Zanim się zdecydował, coś się zaczęło dziać. Pojawiły się dwa samochody, mijając pierwszy szlaban. Land Rover, którego już poznawał, a także drugi - Hummer. Monitory były czarno białe a widoczność beznadziejna, więc nawet nie wiedział, czy wojskowy czy prywatny. Przynajmniej póki tamci nie podjechali do głównej bramy, zatrzymując wozy i gasząc światła. Postaci, które z nich wysiadły, nie wyglądały ani na kolesi w garniturach, ani na wojskowych. Kilka kobiet, jakieś dzieciaki kręcące się na tylnym siedzeniu. Dwóch facetów i jakiś nastolatek. Mężczyźni mieli broń - jeden strzelbę, drugi jakiś pistolet maszynowy, ale Radcliffe nie widział dobrze. Rozglądali się i podeszli do bramy. Psy jeszcze nie wyskoczyły, ale to była kwestia czasu. Ale co innego go zaciekawiło bardziej - jedna z kobiet miała pod kurtką ten biały kitel, a twarz wydawała się znajoma. Nie pamiętał jej imienia, ale prawie na pewno to była ta, która uciekała. A więc się jej udało. Tylko na cholerę wracała? Tak czy inaczej, miał wreszcie szansę. Tylko znów pojawiły się te psy!

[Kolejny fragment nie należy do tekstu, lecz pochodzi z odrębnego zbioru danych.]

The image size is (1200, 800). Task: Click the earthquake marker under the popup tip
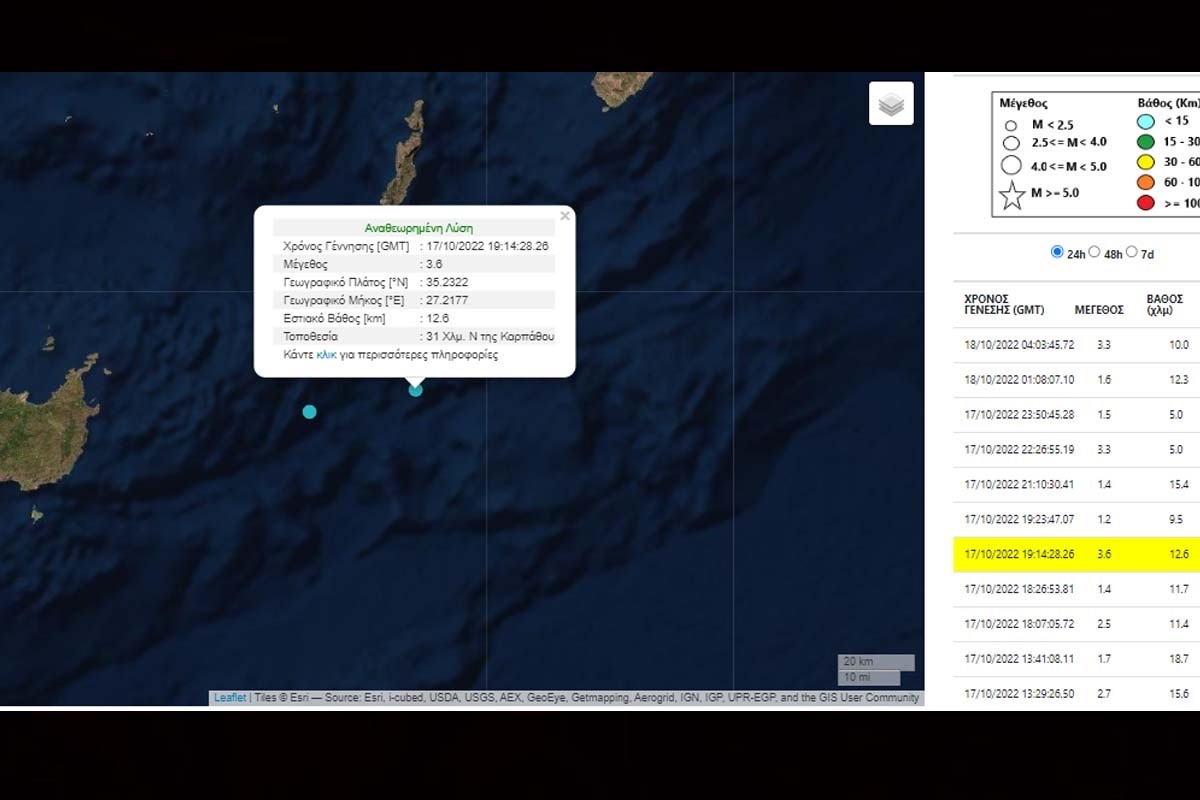coord(416,390)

Las porastający drogę z obu stron skończył się nagle, a przed prowadzącym Land Roverem stanęła brama z grubej siatki, zaopatrzona w drut kolczasty na szczycie. Była zamknięta, ale niestarannie i nie wyglądało to na jakieś potężne zabezpieczenie przed włamaniem. We mgle nie było widać wiele więcej - światło z jakiegoś małego budyneczku jakieś trzydzieści metrów dalej, zarysy samochodów na parkingu, już wewnątrz ogrodzenia. Trochę dalej była też druga brama, otwarta. Maria podeszła do siatki i próbując dostrzec przez mgłę coś więcej.
-Ta druga brama... to ja ją wyważyłam. Nikt jej nie zamknął, najwyraźniej nie wychodzili nawet ze środka. Są tam dwa budynki, pod jednym z nich znajdują się laboratoria, w których pracowałam. Ja i setka innych ludzi, a pilnowali ich tacy, jakich mieliście już nieprzyjemność poznać. Tylko kilku strażników było normalnych, jak ja - ci ze stróżówek i budynków na górze. Pewnie się ich pozbyli jak wszystkich pozostałych.

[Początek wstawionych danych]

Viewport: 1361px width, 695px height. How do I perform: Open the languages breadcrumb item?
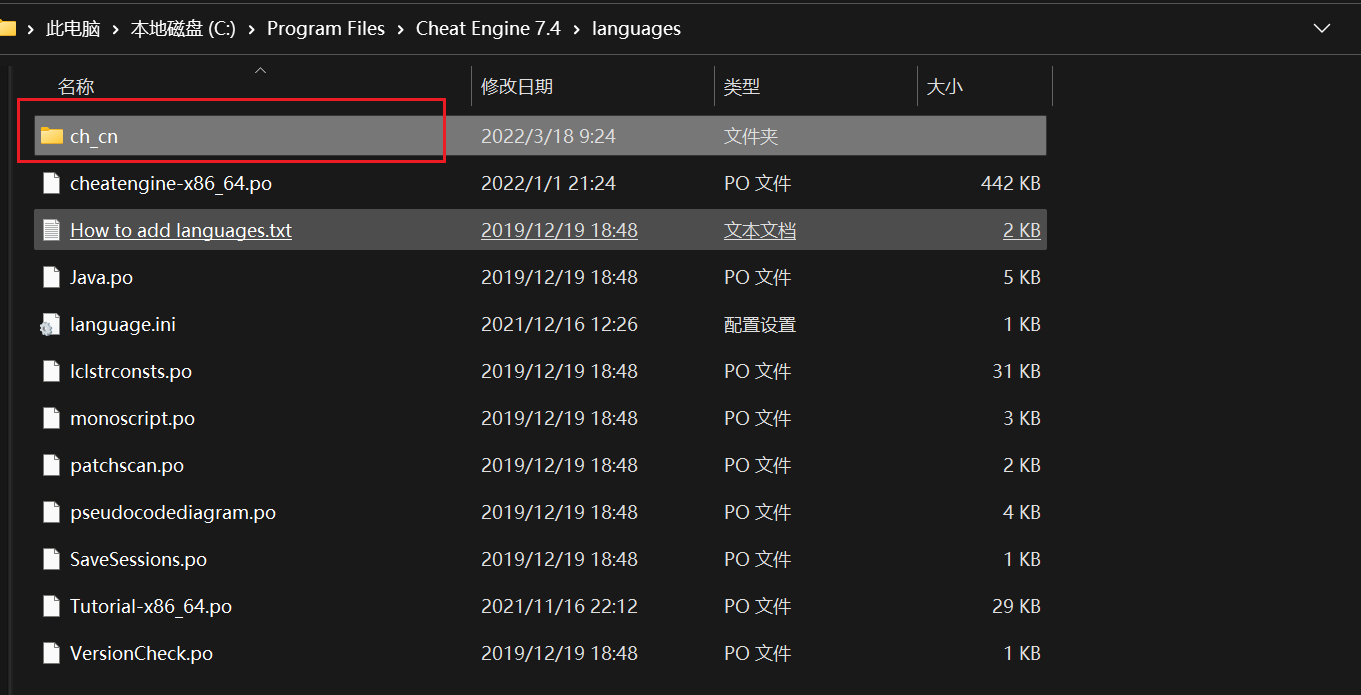(636, 28)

Zadrżała wyraźnie i zbliżyła się do detektywa i reportera. Przy mężczyznach z bronią najwyraźniej czuła się nieco pewniej.

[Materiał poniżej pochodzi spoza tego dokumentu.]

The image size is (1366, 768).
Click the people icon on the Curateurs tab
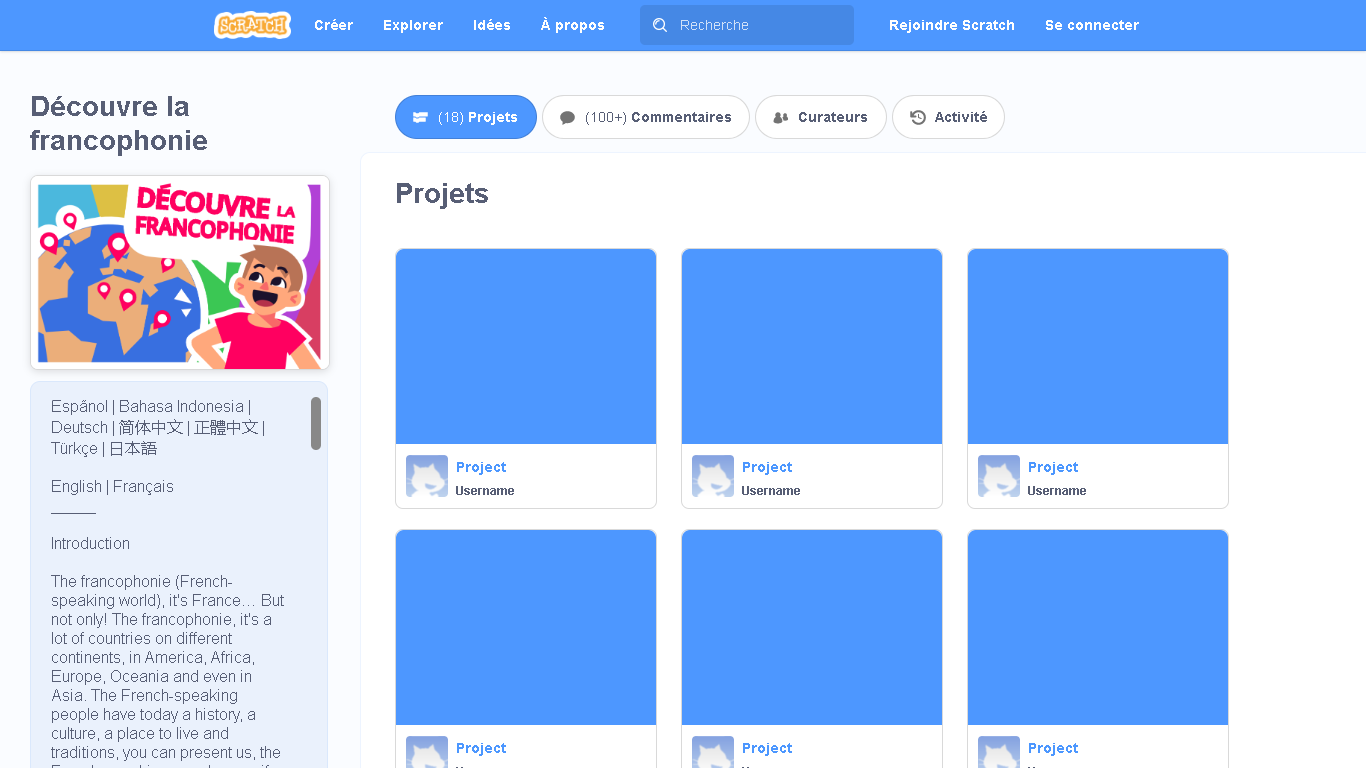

Brama nie wyglądała solidnie, nawet nie była zamknięta na klucz czy cokolwiek innego. Można było ją otworzyć, chwilę męcząc się z łańcuchami. Lub po prostu rozjechać samochodem. Ale zanim to zrobili, z głębi terenu rozległo się psie ujadanie i już chwilę potem na bramę skoczył wielki rottweiler, warcząc i ujadając wściekle. Był dziwny, pokryty krwią, z pianą na pysku i czerwonymi oczami. Najwyraźniej nie zdawał sobie do końca sprawy z istnienia siatki i gryzł ją ostrymi zębiskami, próbując się dorwać do ciepłego ciała, stojącego niedaleko. Łańcuch naprężał się cały czas, a po chwili pojawiły się kolejne sylwetki potężnych psów. Boven postąpiła kilka kroków do tyłu, podobnie jak Nathan, który szybko wrócił do Hummera. Głos biologiczki przebijał się przez to ujadanie.
-Wyglądają, jakby do ich krwi dostał się wirus! Czują tylko ciepłe ciała i naszą krew. Musimy je zabić, nie mieli tu tak wiele tych psów. Ale jeśli one... boję się, co możemy spotkać wewnątrz. Te Land Rovery są opancerzone, może uda się je... rozjechać? Może część uciec, ale tam mogą być kolejni strażnicy z bronią i jak usłyszą strzały...
Wycofała się powoli do samochodu, pozostawiając decyzję ludziom z bronią. Psy miały niesamowitą siłę, siatka wyginała się, a kilka ogniw pękło nagle. Również łańcuch poluzował się i teraz cała brama ruszała się w przód i w tył. Nie było czasu.